O'Malley said he called Homeland Security Secretary Tom Ridge to ask for more details and said it's possible the operation
was more of "a test, or a drill."
O'Malley said Love told him that the FBI's Baltimore field office also was not aware of the operation.
O'Malley, who chairs the U.S. Conference of Mayors' homeland security task force, has pushed for better local, state and
federal coordination on homeland defense measures.
"Our federal government is a very, very, very large bureaucratic animal and the fact that the FBI wasn't notified
about this gives you an indication of just how much further we need to go with regard to coordination," the mayor said.

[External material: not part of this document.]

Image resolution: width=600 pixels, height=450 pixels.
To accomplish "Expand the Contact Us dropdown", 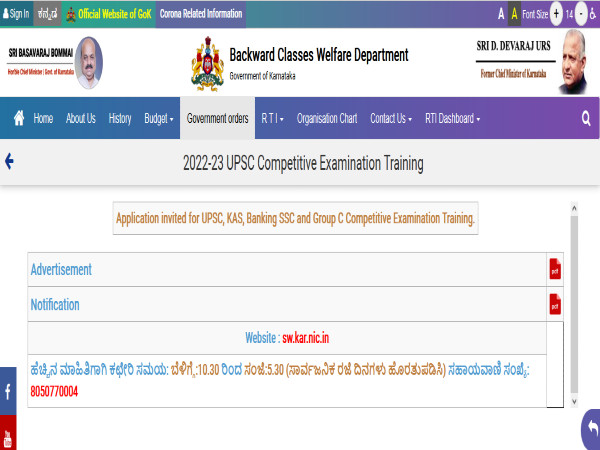I will [x=390, y=118].
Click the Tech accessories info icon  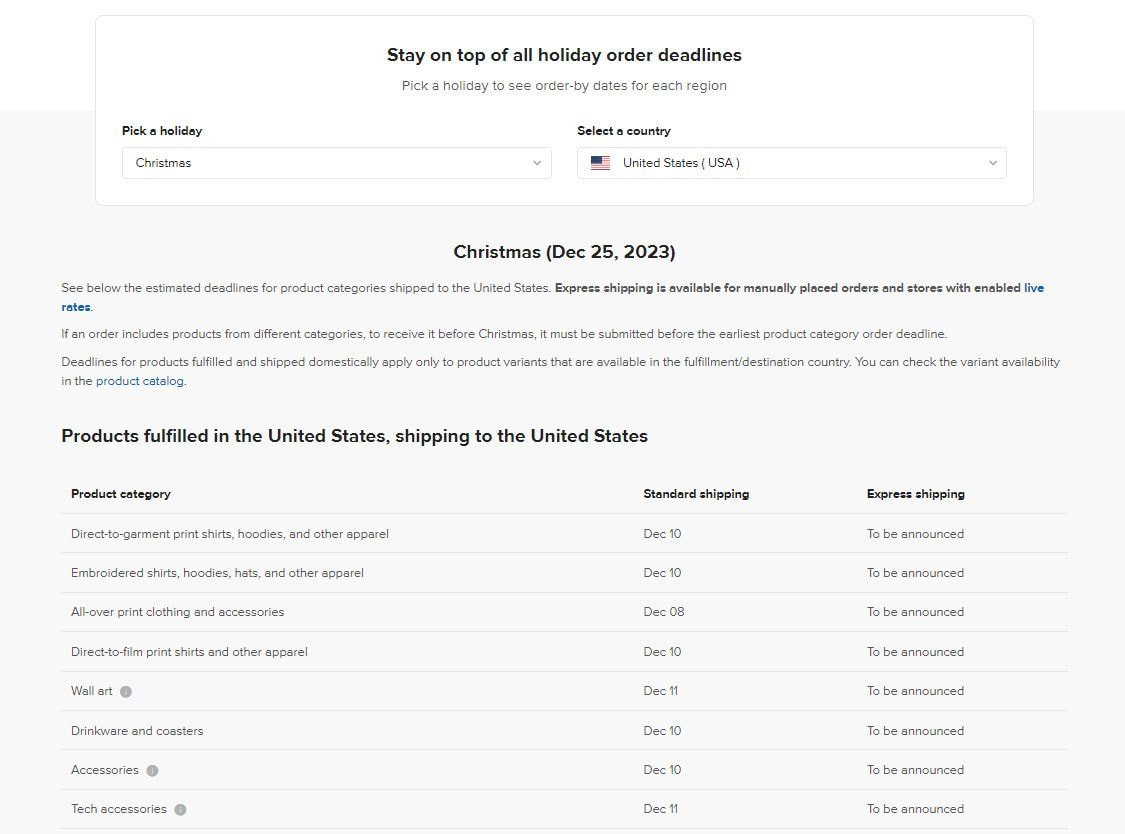(180, 809)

O'Malley said the city has used its own radiological detection equipment since 2002 to search for a so-called "dirty
bomb" at downtown events with large crowds. As an example, he said fire personnel went through the corridors and perimeter
of M&T Bank Stadium at a recent football game between the Baltimore Ravens and the Pittsburgh Steelers.
"In other words, ever since the threat of a dirty bomb came high on all of our screens as Americans, we've taken
every precaution we can against such an event, and that's our normal MO," O'Malley said.
A "dirty bomb" is a conventional explosive is used to disperse radioactive material.
The mayor said his own security detail uses pager-sized devices designed to detect radioactivity.